Begin with the line holding "The height and" and end with the last line of the records below. Set down exactly those lines and leave out every picture.

---+---

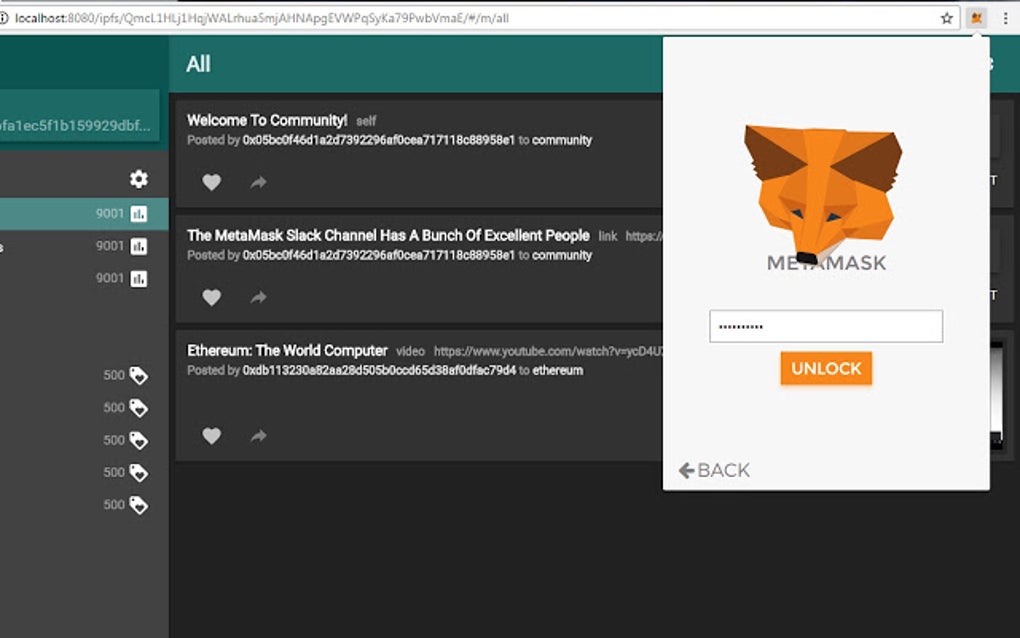The width and height of the screenshot is (1020, 638).
Task: Like the "Welcome To Community!" post
Action: (x=212, y=182)
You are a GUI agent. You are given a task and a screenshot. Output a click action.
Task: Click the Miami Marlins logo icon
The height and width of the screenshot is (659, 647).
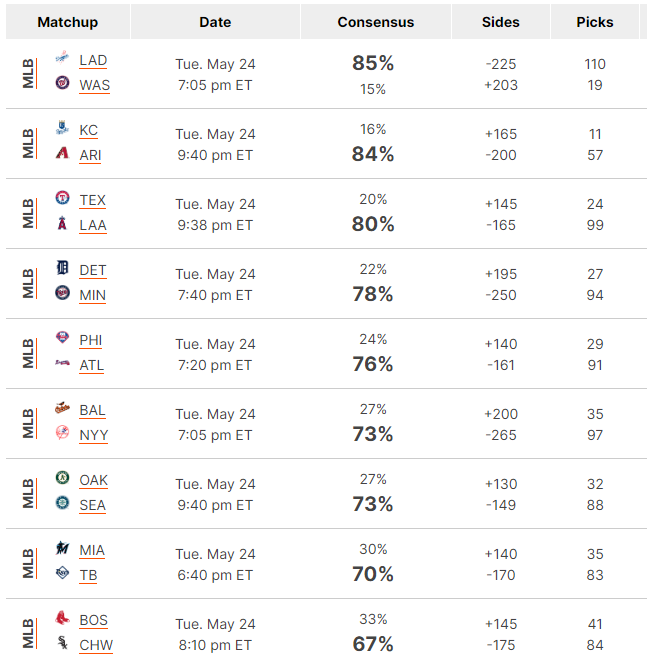point(62,548)
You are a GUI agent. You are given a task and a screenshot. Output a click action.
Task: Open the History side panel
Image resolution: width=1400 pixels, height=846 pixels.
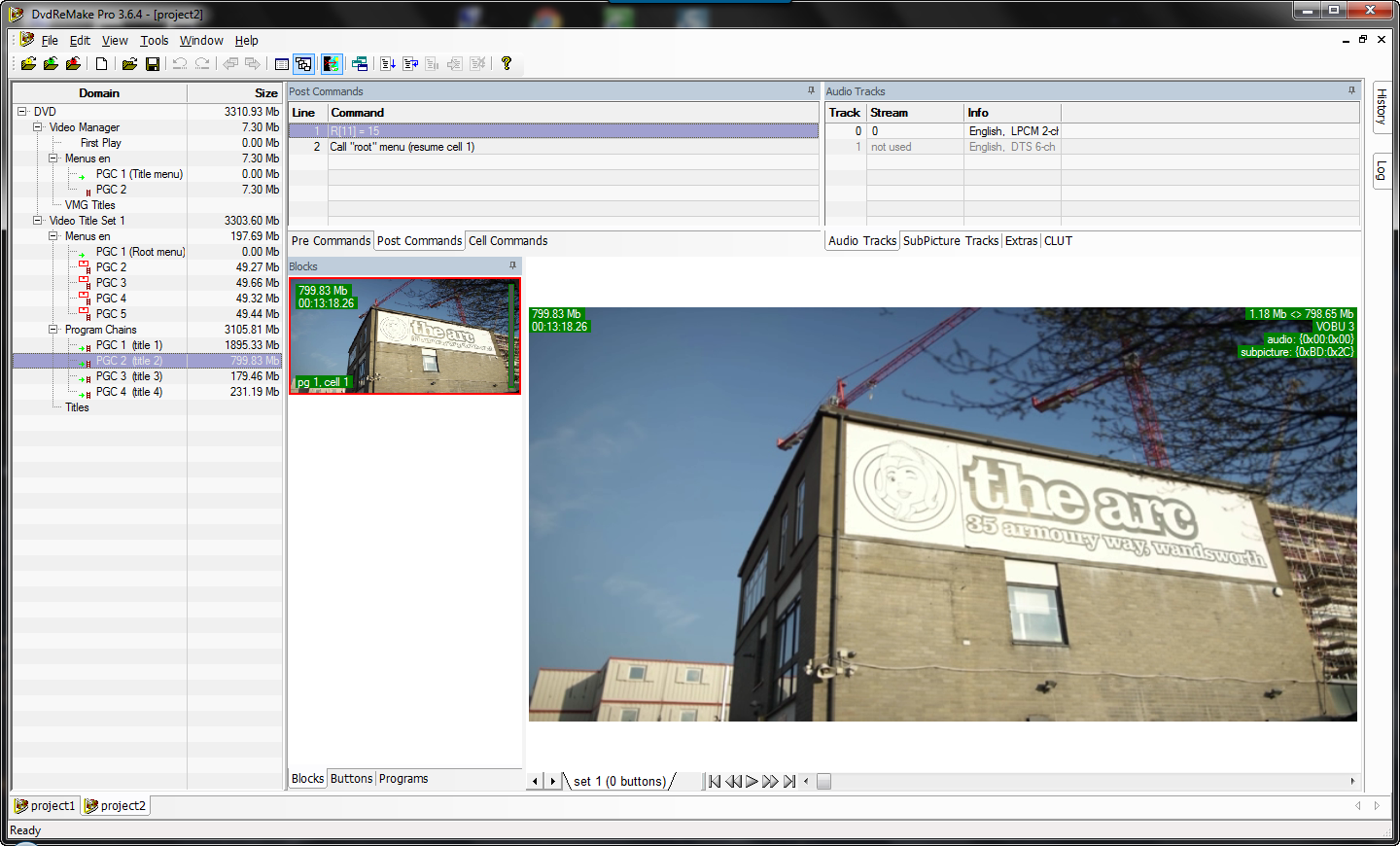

---+---

[WRITTEN SOLUTION]:
The height and width of the screenshot is (659, 647).
point(62,548)
You are a GUI agent. You are given a task and a screenshot. Output a click action.
Task: Open the History side panel
Image resolution: width=1400 pixels, height=846 pixels.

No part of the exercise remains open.